FoodNet Canada, a program within the Public Health Agency of Canada, complied the data used for its annual report from its surveillance program. Officials collected the data in 2019. “Sentinel sites” in British Columbia, Alberta, and Ontario provided the data. The report also includes preliminary findings from Quebec for part of the year. Quebec officials did not begin the program until July 2019.

In addition to retail meats, water and manure from food producing animals, the data showed travel as a common denominator in terms of intestinal pathogen disease rates. Thirty percent of all confirmed patients were associated with travel outside of Canada.

The report focuses on trends in intestinal pathogen disease rates, as well as trends in the prevalence of these pathogens found on the three potential disease sources.

Other key findings

  • Sources such as farm environments and water can be responsible for infections, with differences noted between the sites. For example, Salmonella is commonly found in broiler chicken manure, however, the prevalence significantly increased in British Columbia but significantly decreased in the Alberta site in 2019. This resulted in an overall significant decrease in the combined sites, according to the report.
  • The majority of clinical cases of shigatoxigenic E. coli (STEC) were domestically acquired in 2019. There was a significant increase in both travel and endemic incidence rates, primarily driven by the Alberta sentinel site where all STEC-confirmed stool samples for non-O157 serogroups are tested.
  • In 2019, surface water sampling was initiated for the first time in the Ontario site for STEC testing. The prevalence of STEC in that site, at 27 percent, was similar to the combined British Columbia and Alberta irrigation water prevalence in 2019, which was 28 percent.

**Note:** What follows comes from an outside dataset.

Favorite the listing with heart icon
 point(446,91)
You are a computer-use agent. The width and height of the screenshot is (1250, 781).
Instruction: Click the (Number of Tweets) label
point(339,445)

“Continued monitoring of human illness and the potential exposures is important to ensure the continued health and safety of Canadians. “The collection and integration of information across all of FoodNet Canada surveillance components — human, retail, on-farm, and water — in an enhanced and standardized way allows for the analysis of subtype distributions among human cases and potential exposure sources over time,” according to the report’s authors. 

“This report will be followed by a comprehensive annual report, which will include more extensive analyses of temporal trends and subtyping information for an integrated perspective on enteric disease from exposure to illness.”